The African countries have their own counter-arguments. While hunting may make the animals more timid, trophy hunting earns far more than other forms of tourism: "In Tanzania it has been calculated that one hunter is worth 100 ecotourists" (Hylton 1996). The do-nothing preservation approach of the animal rights movement has its downfalls as well:
They cite a case in the late 1960s, when elephant populations in and around Kenya's Tsavo National Park had reached about 40,000 - a number that virtually every scientist who looked at the problem agreed could not be supported by the ecosystem. Conservationists and wildlife experts argued that 3,000 elephants needed to be culled … to stabilize the population. Preservationists replied that nature should be allowed to take its course. In an outcome that was to characterize the debate that has continued since, the preservationists prevailed. The area was subsequently hit by severe drought, and at least 9,000 elephants died of starvation. Several hundred rhino died as well - victims of a rampage in which the desperate elephants destroyed not only their own vegetation but the rhinos' (Sugal 1997, 20).

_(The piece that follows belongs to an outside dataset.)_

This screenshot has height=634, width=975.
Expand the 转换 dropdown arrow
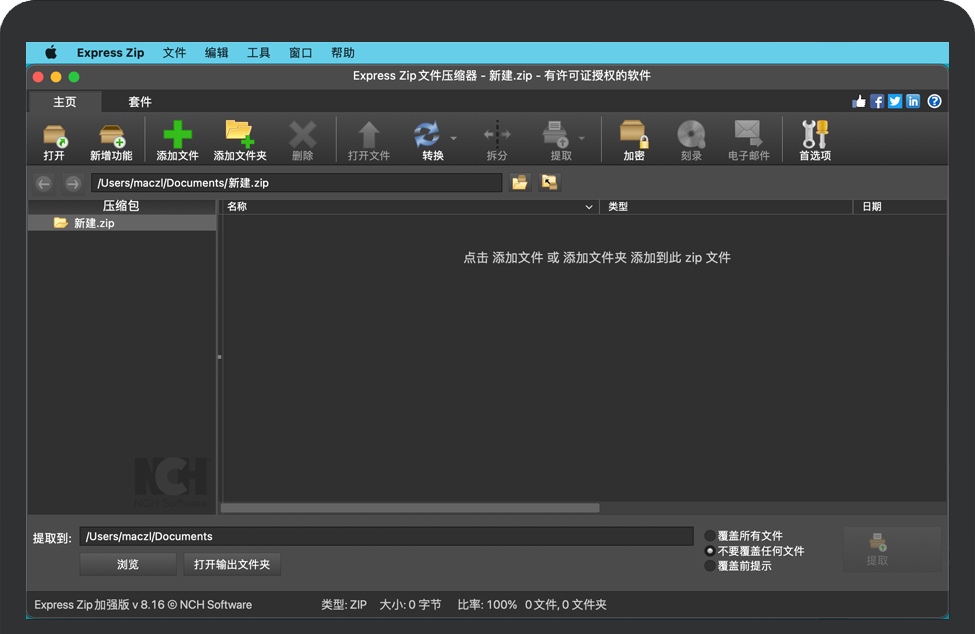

The Southern countries also feel that animal rights end up playing a very minor role in the debate. "Fully aware that support for its own philosophy is still marginal even in the West, the animal rights lobby will avoid being drawn on the ethical aspect of wildlife consumption and instead borrow heavily from mainstream 'conservation speak' to project ivory trade as being unsustainable" (Ward and Tavengwa). Indeed the management proposals of the animal rights movement, particularly the sterilization option, are dubious in their ethics themselves. Is it right for humans to prevent animals in the wild from breeding? (Hylton 1996). From the South's standpoint, the controversy over elephants has more to do with their usefulness as a charismatic megavertebrate for fundraising purposes than their welfare as fellow inhabitants of the Earth (Hutton).
As for the argument that renewed trade will lead to a proliferation in poaching, the African nations want to be given the opportunity to try and manage the industry. They feel they have developed methods for identifying ivory that will make its trade as secure as that of gold and bank notes (Hutton). The argument of the animal rights NGOs that the ivory trade cannot be controlled in end markets leading to increased poaching in Africa has been circumvented to some extent by proposing to only allow trade with Japan (Ward and Tavengwa). This would make monitoring and controlling the trade much easier.
Those who live with a resource are likely to understand it best and so should be permitted to manage it (Murphree). It is here that the African countries become most frustrated as they are not given credit and respect for the tools they design (Murphree; How CITES Impacts on Communities). It is here, too, that we turn to a related frustration, the political and unequal nature of CITES.